As gigantes da tecnologia atuam no Brasil quase sem pagar impostos e prestam serviços ao poder público sem transferir conhecimento técnico ao país. A avaliação é do pesquisador Ergon Cluger, da Fundação Getúlio Vargas (FGV) de São Paulo e do Grupo de Estudos em Tecnologia e Inovações na Gestão Pública (Getip) da Universidade de São Paulo (USP), em entrevista ao Conexão BdF, da Rádio Brasil de Fato.
“Hoje as chamadas big techs, de forma muito geral, atuam no nosso país quase que sem pagar imposto, sem pagar taxa. É um escritório aqui e outro ali, mas grande parte das remessas de lucro que elas vão ter vai para fora e elas acabam movimentando, gerando emprego até fora do país”, aponta Cluger. “Elas acabam atuando, muitas vezes, à margem da lei”, indica.
A crítica se baseia nos dados do estudo Contratos, Códigos e Controle: A Influência das Big Techs no Estado Brasileiro, realizado por pesquisadores da USP e da Universidade de Brasília (UnB). Entre 2014 e 2025, o setor público brasileiro contratou ao menos R$ 23 bilhões em licenças de software, serviços de nuvem, segurança digital e produtos de Tecnologia da Informação e Comunicação (TIC), valor superior ao orçamento de diversos ministérios.
Só entre junho de 2024 e junho de 2025, os gastos com produtos tecnológicos internacionais somaram R$ 10,35 bilhões. Esse valor cobriria por um ano o pagamento de bolsas a todos os 350 mil mestrandos e doutorandos do país, destaca o estudo.
Para ele, a resistência das empresas à regulamentação fiscal é semelhante ao que já ocorreu em países como Austrália e Nova Zelândia. “Ameaçam sair, ficam lá um, dois, três meses fora e depois voltam aceitando, por exemplo, divulgar conteúdos jornalísticos no Facebook, que é o que tinham derrubado. É claro que é um jogo, um cabo de guerra”, diz.

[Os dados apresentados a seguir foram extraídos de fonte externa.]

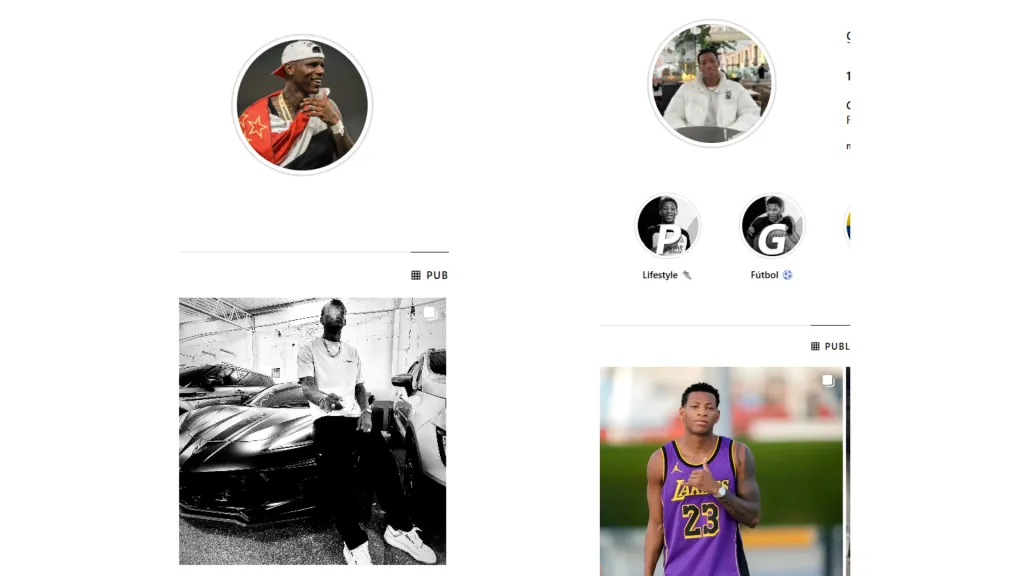
Task: Click the soccer ball emoji next to Fútbol
Action: point(788,275)
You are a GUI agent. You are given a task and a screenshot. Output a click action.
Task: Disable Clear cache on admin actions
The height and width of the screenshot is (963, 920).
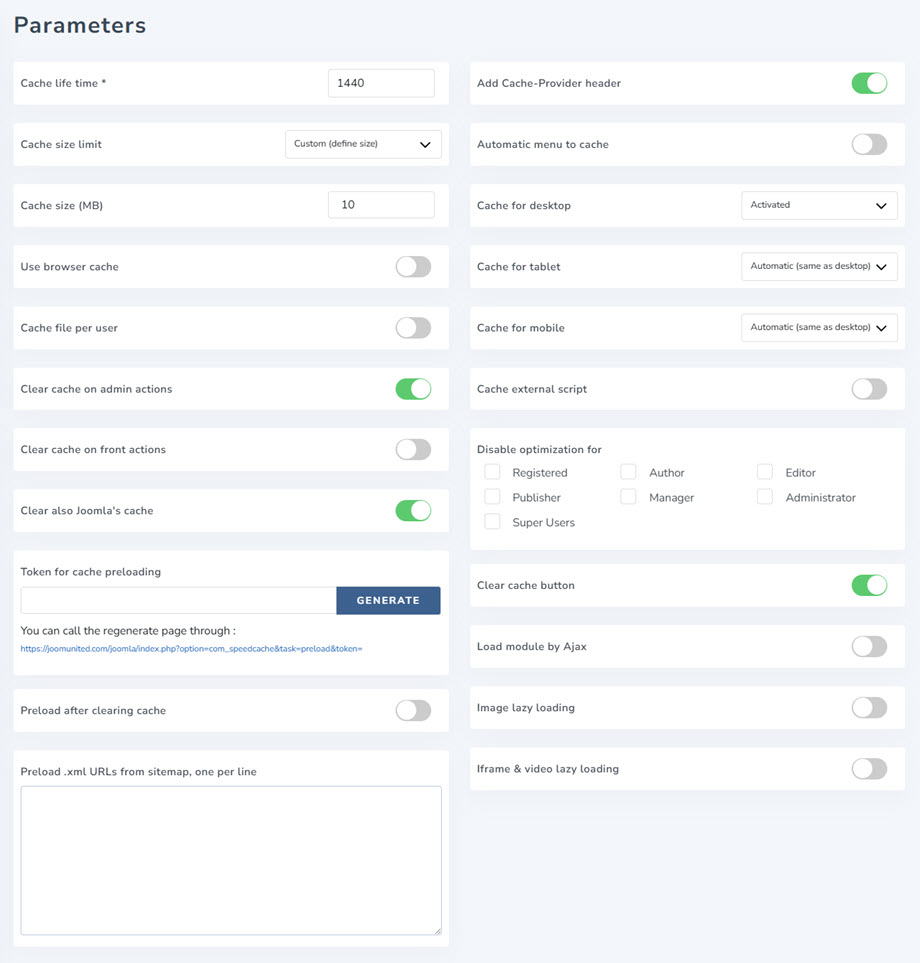point(413,389)
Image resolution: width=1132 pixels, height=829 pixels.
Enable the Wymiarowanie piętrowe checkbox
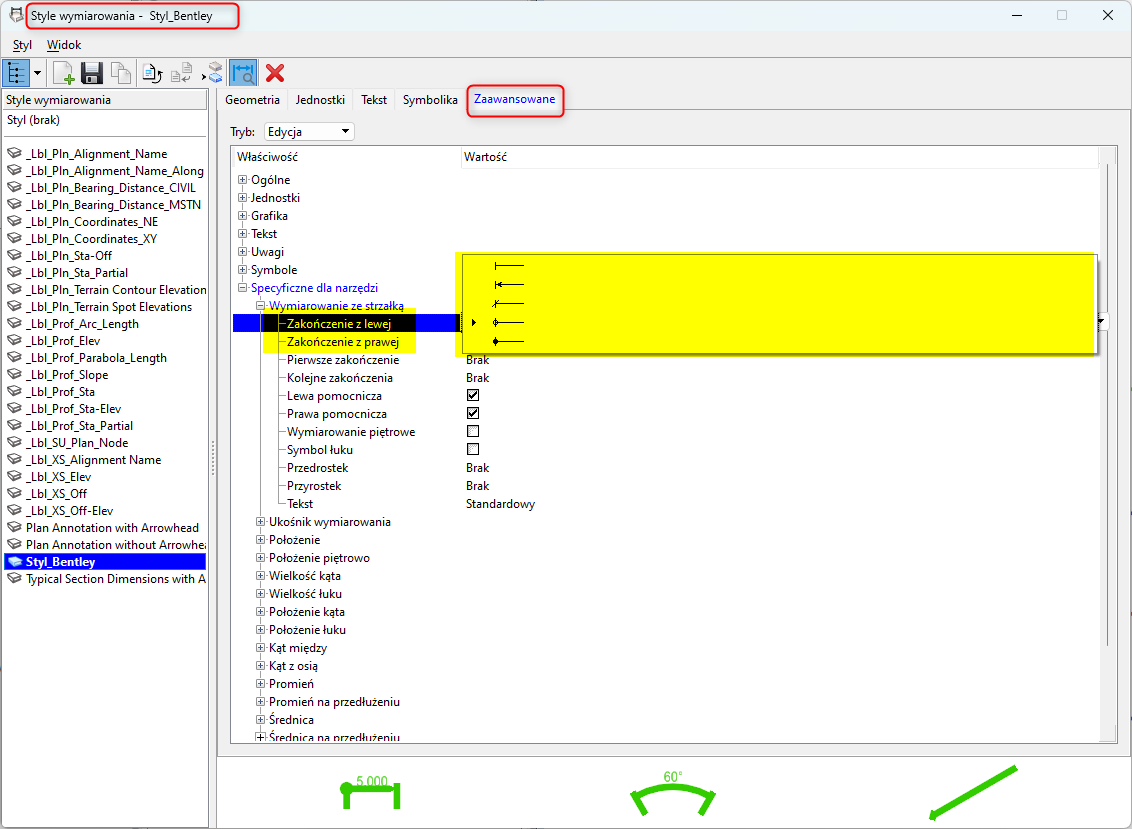[x=473, y=432]
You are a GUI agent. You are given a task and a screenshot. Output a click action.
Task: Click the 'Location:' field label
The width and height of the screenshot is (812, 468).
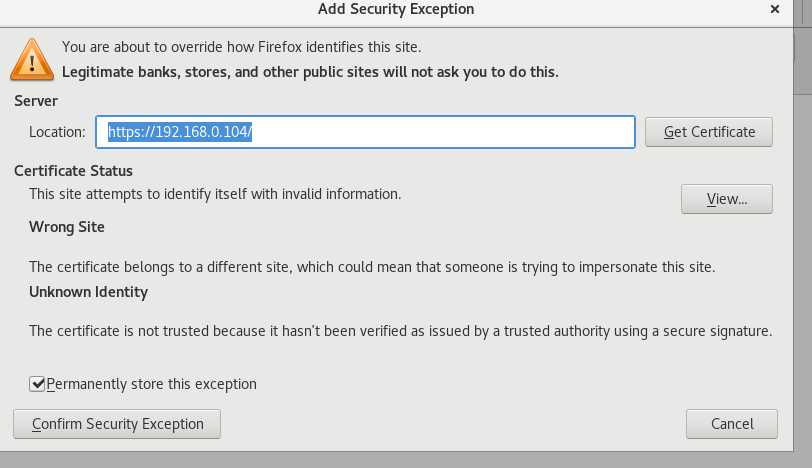(57, 132)
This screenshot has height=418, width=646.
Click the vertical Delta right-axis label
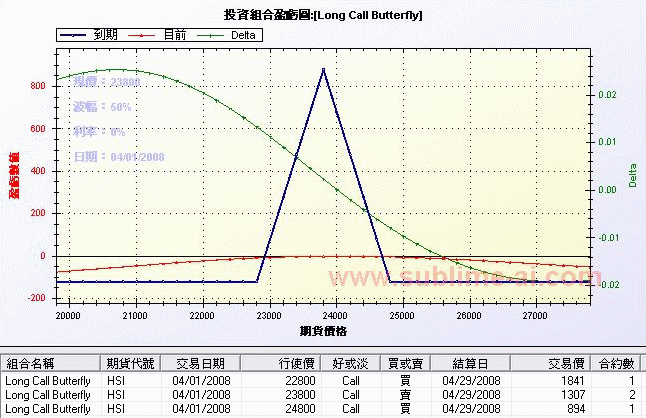tap(633, 176)
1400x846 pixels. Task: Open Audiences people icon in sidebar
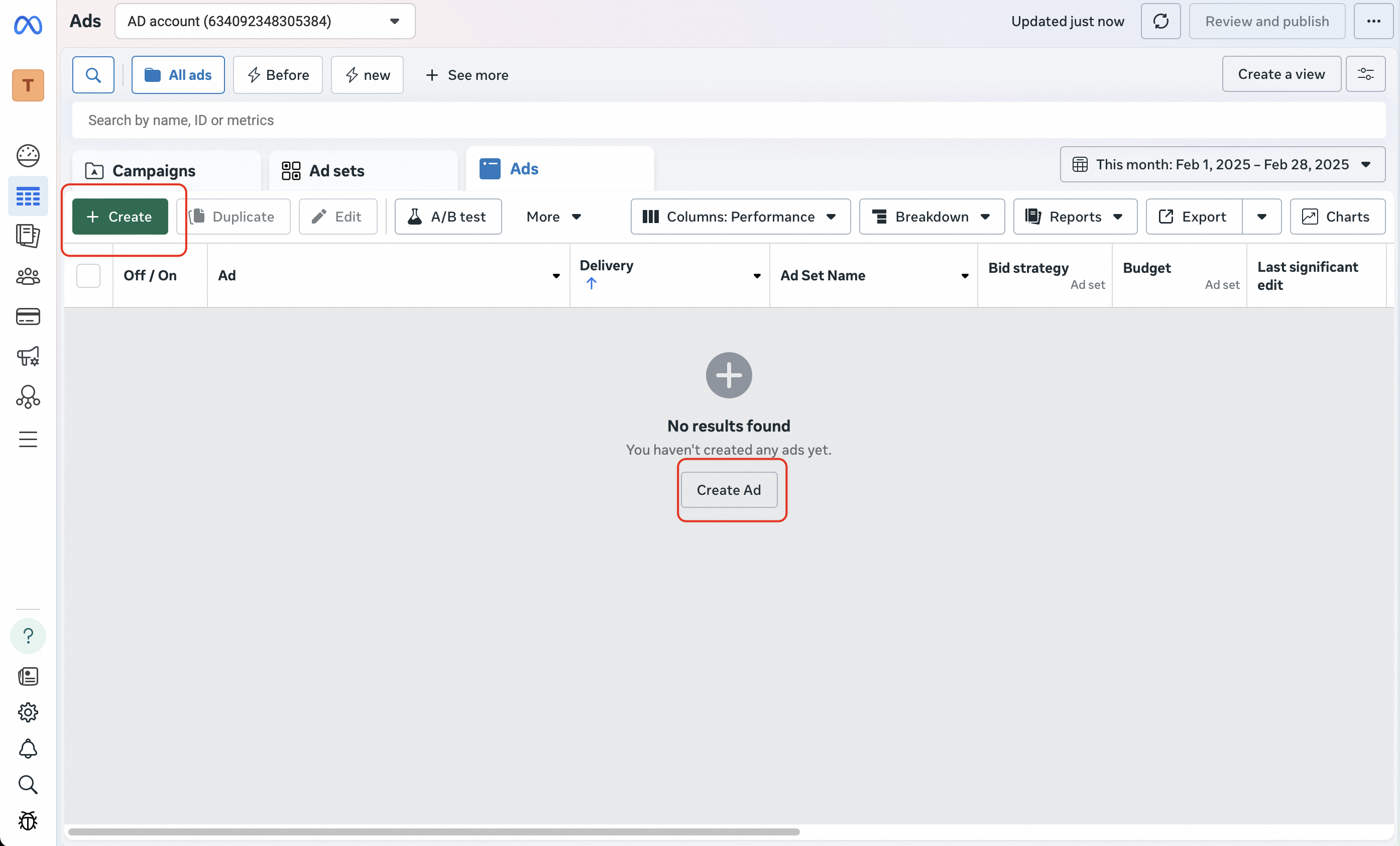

Especialista defende soberania digital
Na avaliação do pesquisador, a soberania digital depende de mais do que apenas tributar as empresas: é preciso desenvolver capacidade tecnológica nacional. “A condição que temos com as chamadas big techs é um eterno aluguel. Ao invés da gente fazer ali um pé de meia, juntar um dinheirinho e dar uma entrada pra uma casa própria, por exemplo, quer construir a IA [inteligência artificial] brasileira, infelizmente seguimos pagando um aluguel pro resto da vida”, lamenta.
Cluger defende a iniciativa do governo federal de retomar o debate sobre a taxação das big techs. A proposta ganhou força após o presidente dos Estados Unidos, Donald Trump, anunciar uma sobretaxa de 50% aos produtos brasileiros, mas enfrenta resistência no Congresso e forte lobby do setor.
“O governo acerta em colocar essa agenda de regulação das plataformas, de discussão da responsabilização delas, e mais do que isso, de incluir a responsabilidade fiscal. Se as plataformas operam no Brasil e ganham dinheiro no Brasil, elas precisam também pagar a parcela, a fatia do bolo pra sociedade brasileira”, fala.